Common root causes of corns and calluses are:

  • Improper biomechanics of the foot causing pressure;
  • Bunions and bunionettes;
  • High-heeled dress shoes, which put the foot in a less-than-ideal position for walking, sometimes causing metatarsalgia;
  • Shoes and/or hosiery that are fitted too small or too big;
  • Pes planus feet, more commonly know as overpronation or flat feet;
  • Pes cavus feet, more commonly know as high-arched feet;
  • Deformities such as hammertoes and claw toes; and
  • The loss of the fat pad on the bottom of the foot.

Treatment

Many people try to alleviate the problem of corns and calluses by self treating. For callus formations, the best self treatment is the daily use of a pumice stone. Never cut the dead skin tissue due to the risk of injury and infection. Over-the-counter preparations for the removal of corns and calluses are not a good idea as these preparation usually don’t work and can cause more irritation.  If your corns and calluses become inflamed; create severe pain; develop open sores; or bleed, you must consult your doctor for proper treatment. Left untreated, these complications may lead to infection which can result in the loss of toes or worse. If you have diabetes and suffer from the pain of corn and/or callus formations, NEVER self treat and ALWAYS consult a physician since the risk of infection is too great, leading to the possibility of amputation.

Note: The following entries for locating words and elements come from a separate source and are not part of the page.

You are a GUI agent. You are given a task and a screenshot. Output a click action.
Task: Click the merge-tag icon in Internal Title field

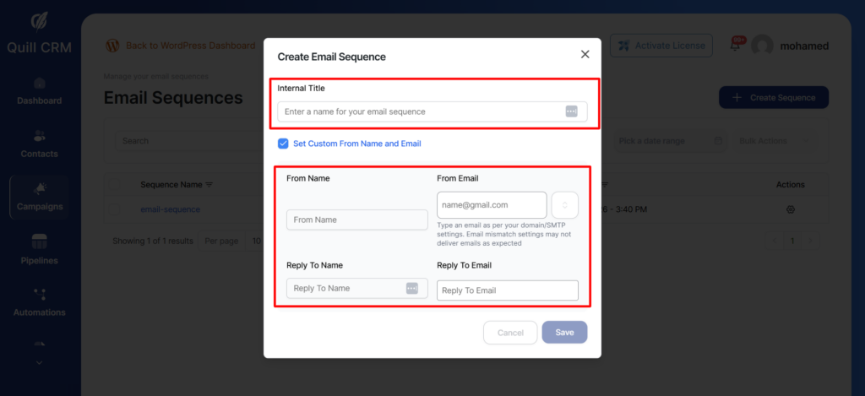pos(571,111)
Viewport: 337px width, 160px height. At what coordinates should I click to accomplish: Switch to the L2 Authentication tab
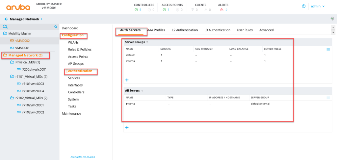(185, 30)
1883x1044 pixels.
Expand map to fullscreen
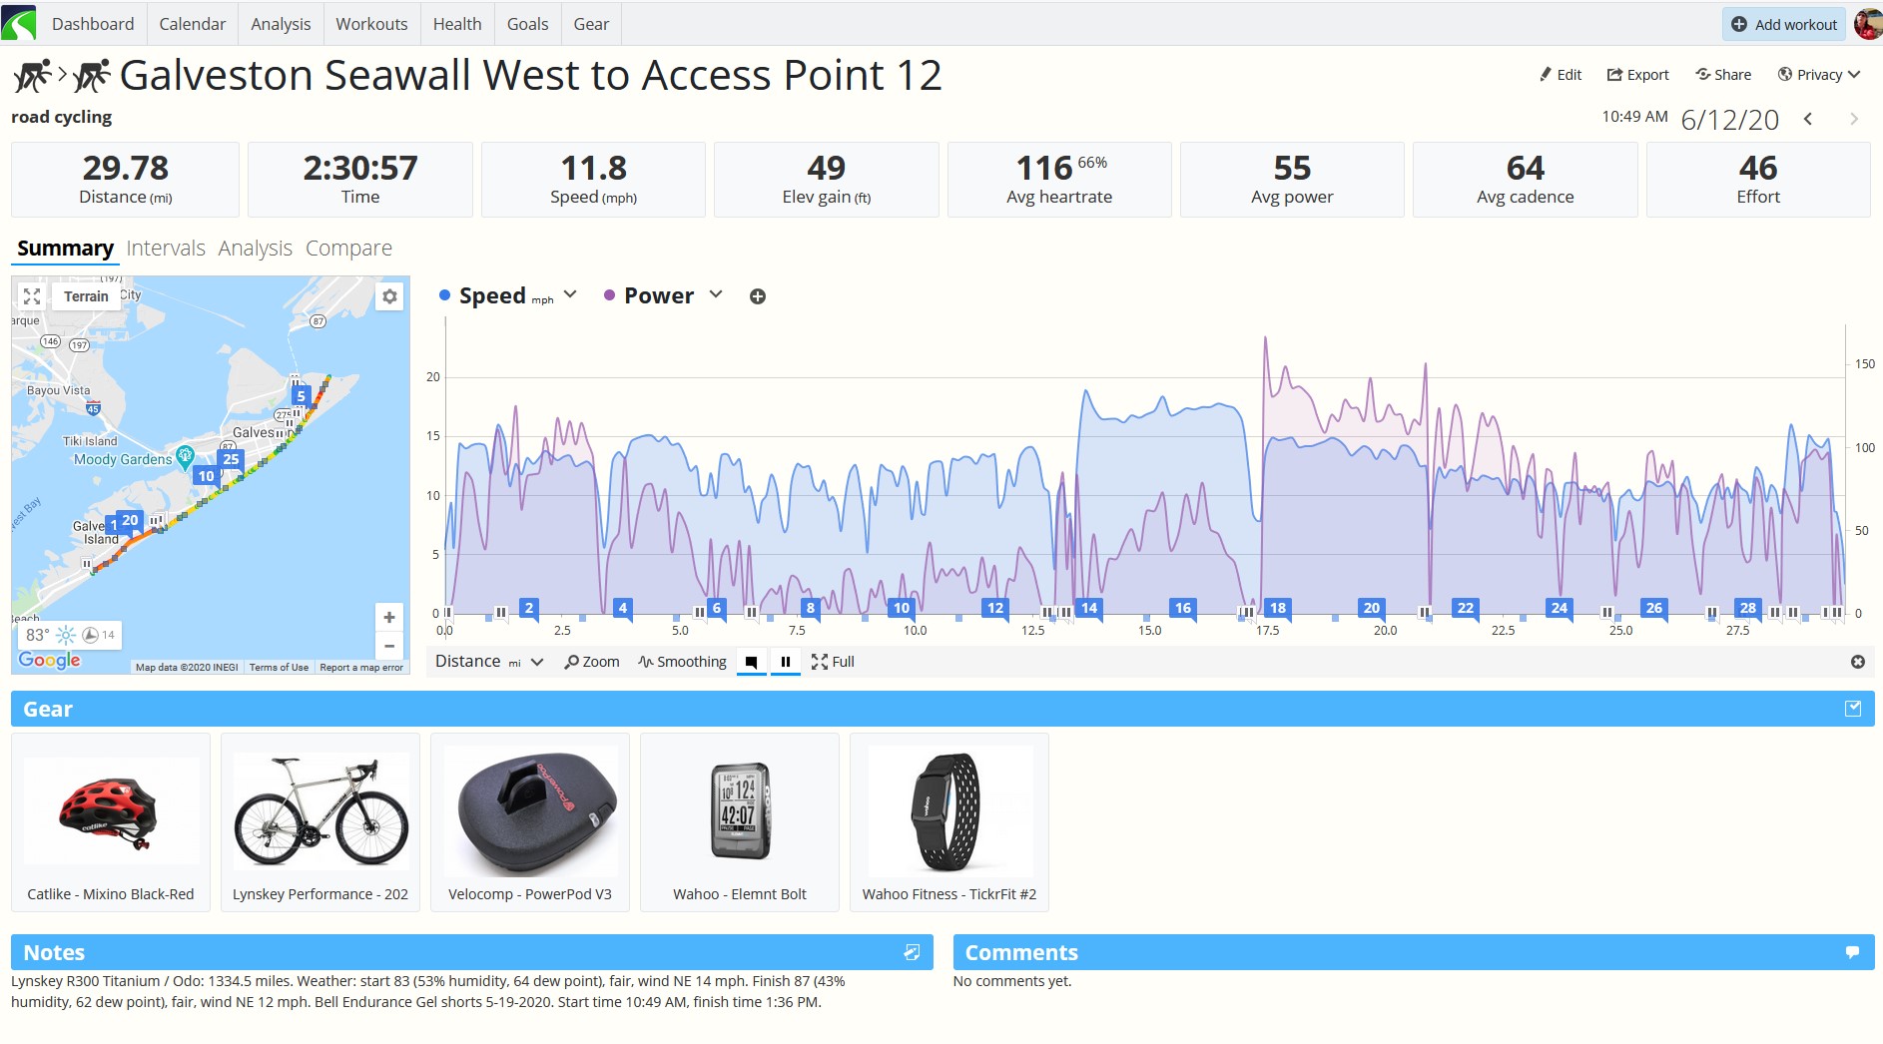(32, 296)
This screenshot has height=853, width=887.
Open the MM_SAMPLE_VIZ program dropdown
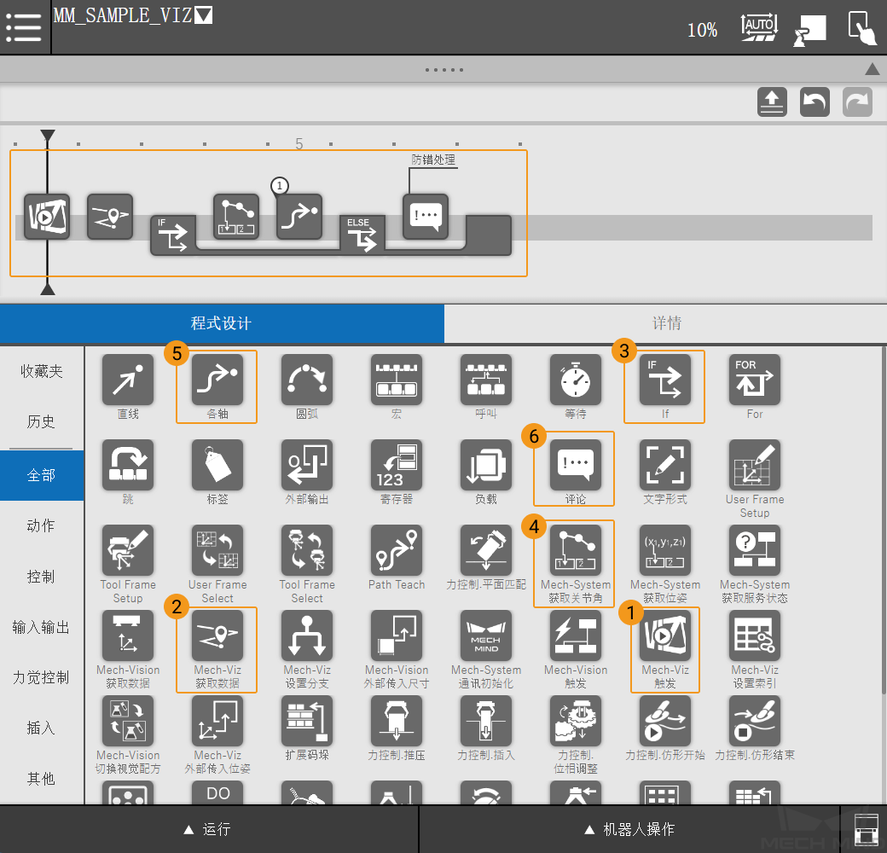[x=204, y=15]
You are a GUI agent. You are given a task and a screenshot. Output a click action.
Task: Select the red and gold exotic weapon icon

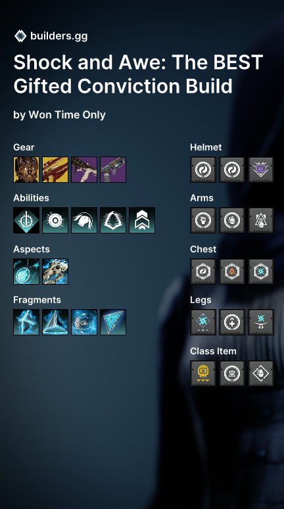(55, 170)
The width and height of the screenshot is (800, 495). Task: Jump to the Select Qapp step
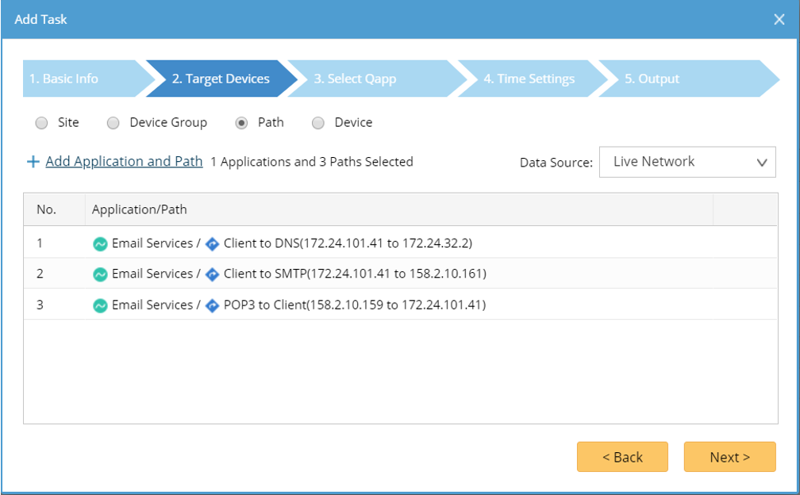355,79
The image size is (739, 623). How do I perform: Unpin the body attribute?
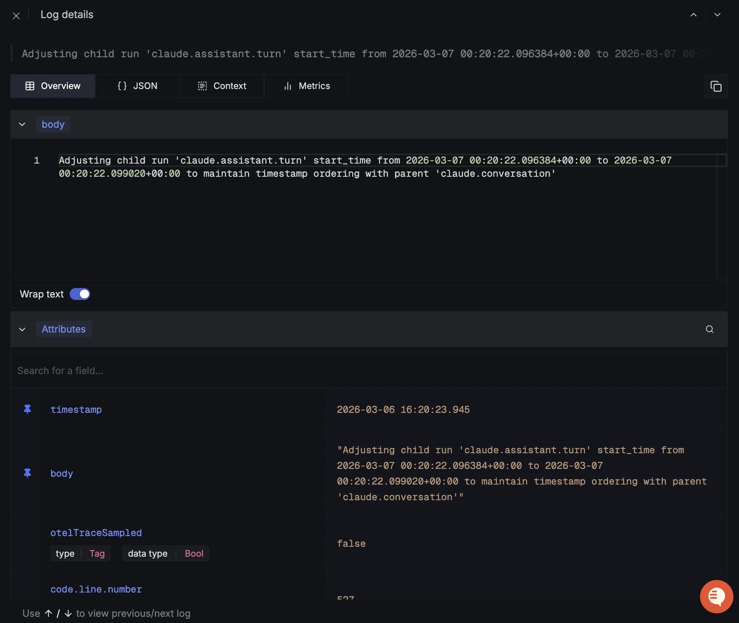tap(28, 473)
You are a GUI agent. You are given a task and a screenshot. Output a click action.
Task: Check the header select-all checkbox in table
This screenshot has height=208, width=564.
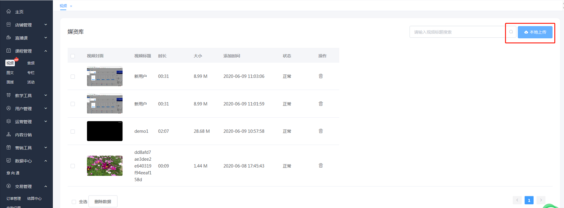(x=73, y=56)
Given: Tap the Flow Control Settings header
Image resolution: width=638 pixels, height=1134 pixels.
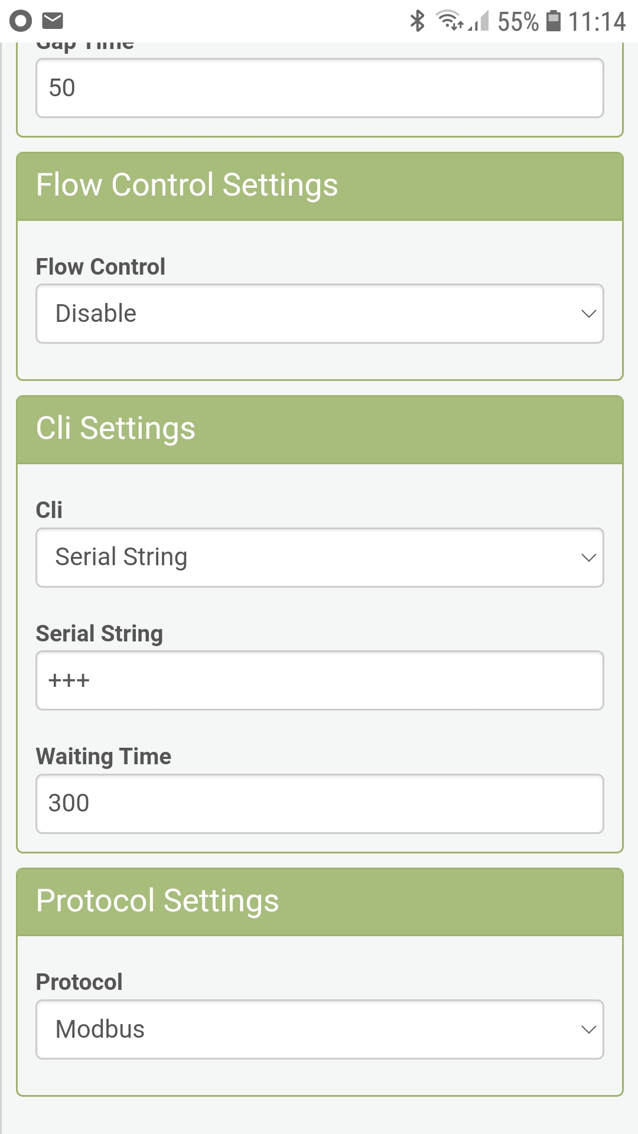Looking at the screenshot, I should pos(319,185).
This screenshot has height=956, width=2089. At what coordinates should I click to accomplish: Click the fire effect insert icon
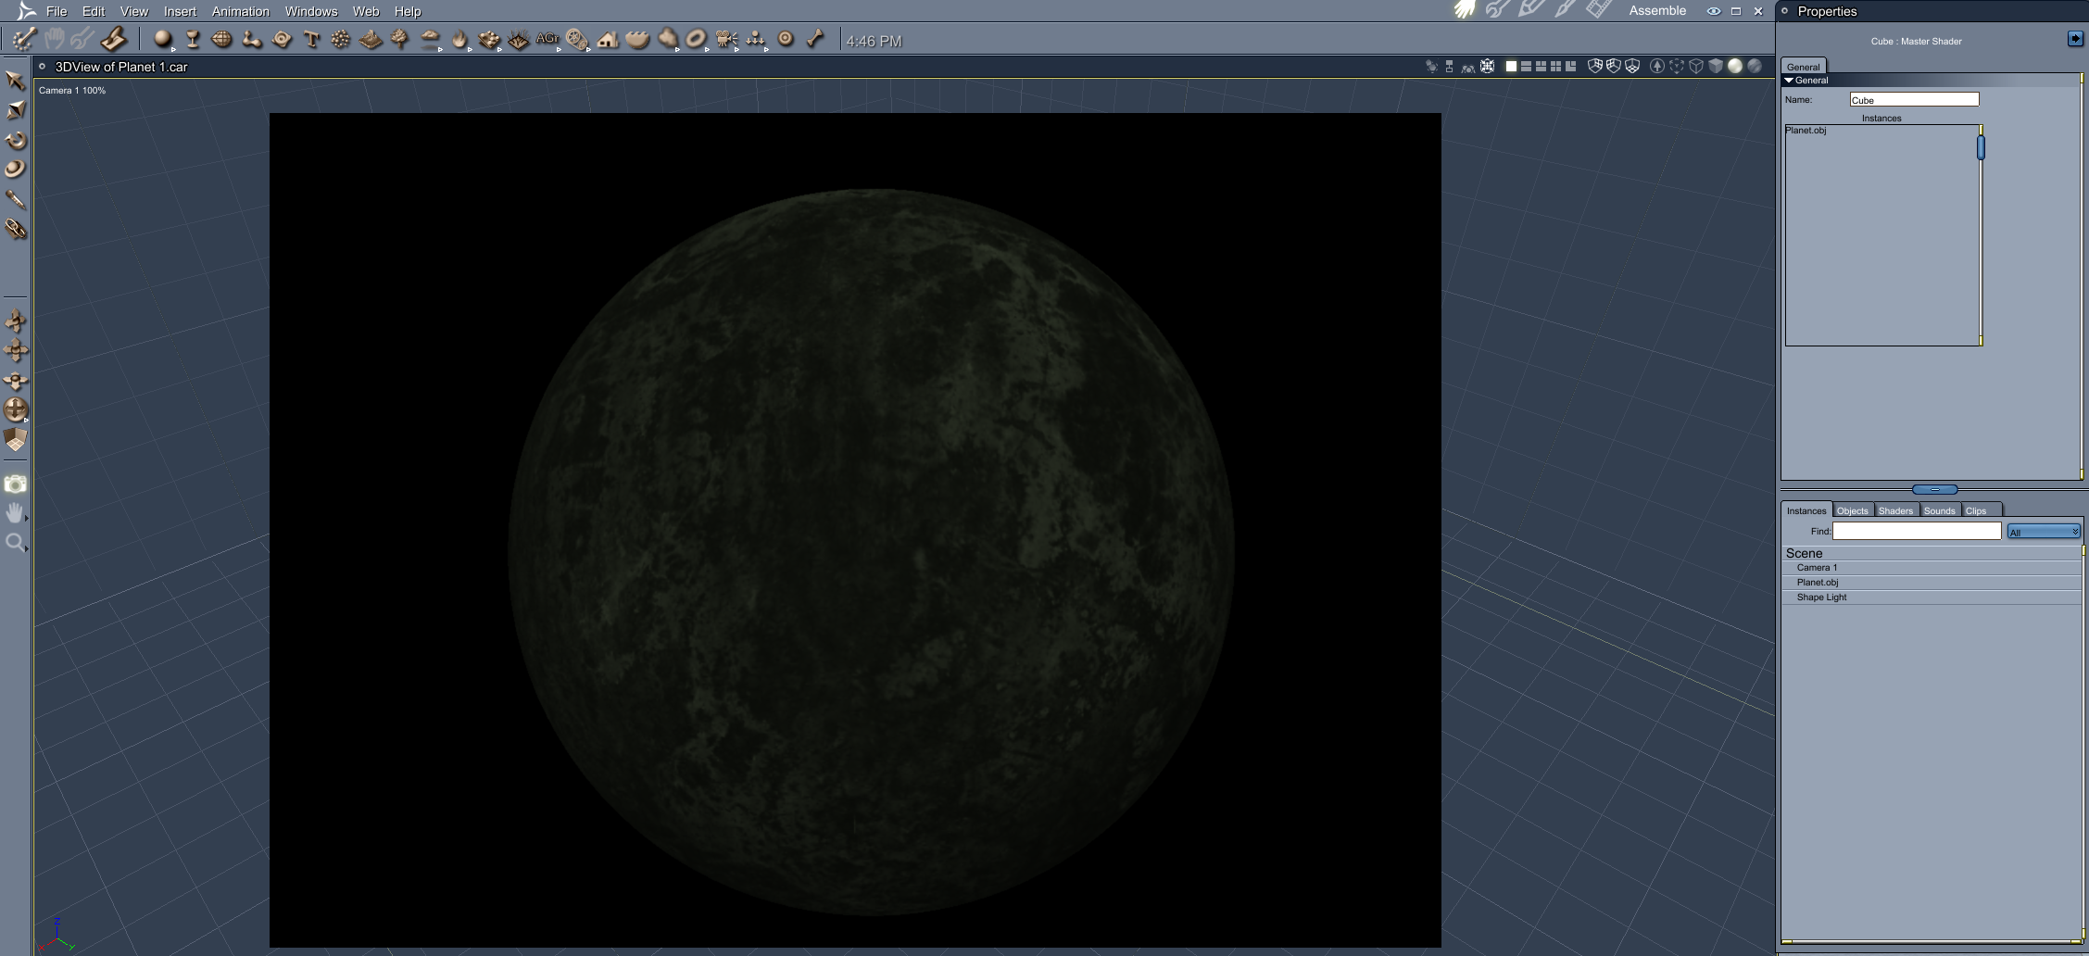pos(459,39)
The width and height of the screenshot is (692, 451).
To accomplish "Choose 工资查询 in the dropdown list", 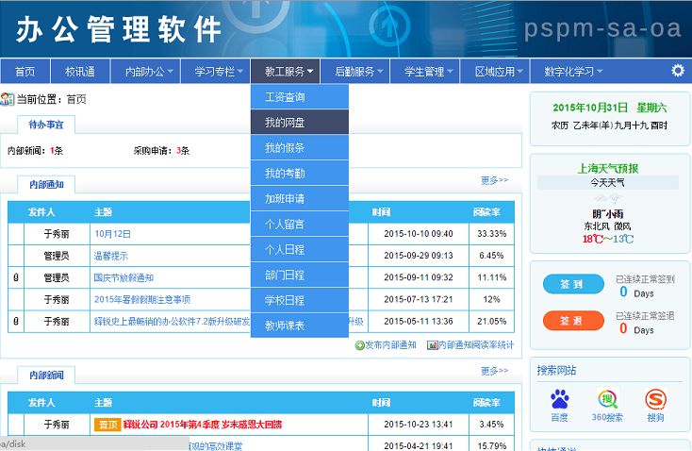I will [285, 97].
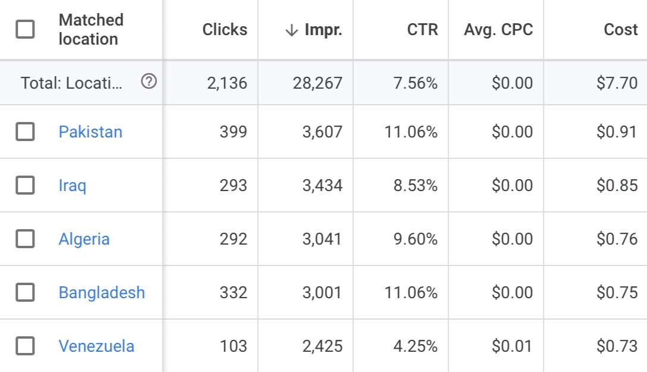The image size is (647, 372).
Task: Click the Matched location column header
Action: (x=90, y=30)
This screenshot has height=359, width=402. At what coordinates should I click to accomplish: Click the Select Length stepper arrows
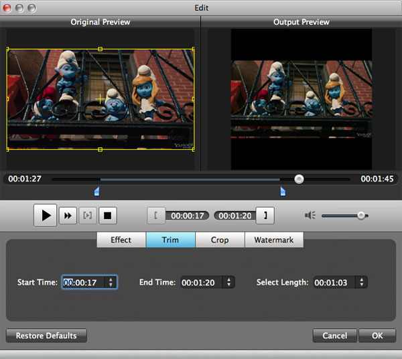[x=362, y=283]
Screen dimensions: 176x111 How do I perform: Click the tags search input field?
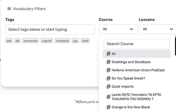(x=50, y=29)
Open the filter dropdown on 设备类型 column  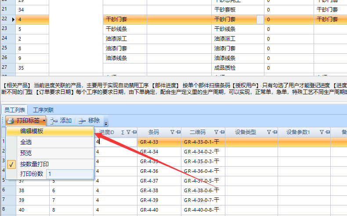pos(269,132)
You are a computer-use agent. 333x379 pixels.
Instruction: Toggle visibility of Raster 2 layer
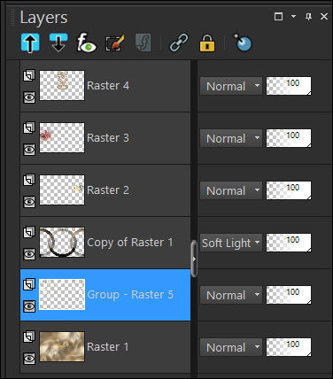(29, 202)
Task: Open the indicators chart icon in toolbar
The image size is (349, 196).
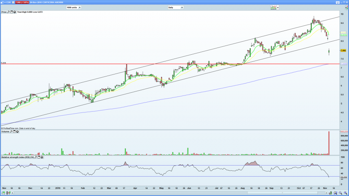Action: click(273, 8)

Consult the Shoe Fitting Reference Guide for proper guidelines on how to best fit your shoes. Even if you are correctly fitting your shoes and wearing shoes designed for your specific activity, the use of an ezWalker® Custom Performance Orthotic can be the best approach to reduce existing corn and callus formations, as well as a way to proactively avoid these painful conditions altogether. The ezWalker® Custom Orthotic will redistribute weight, create balance, give stability, and, in general, reduce fatigue – making it easier to walk.

If you follow these guidelines and your problems persist, seek the counsel of a physician for proper diagnosis and treatment.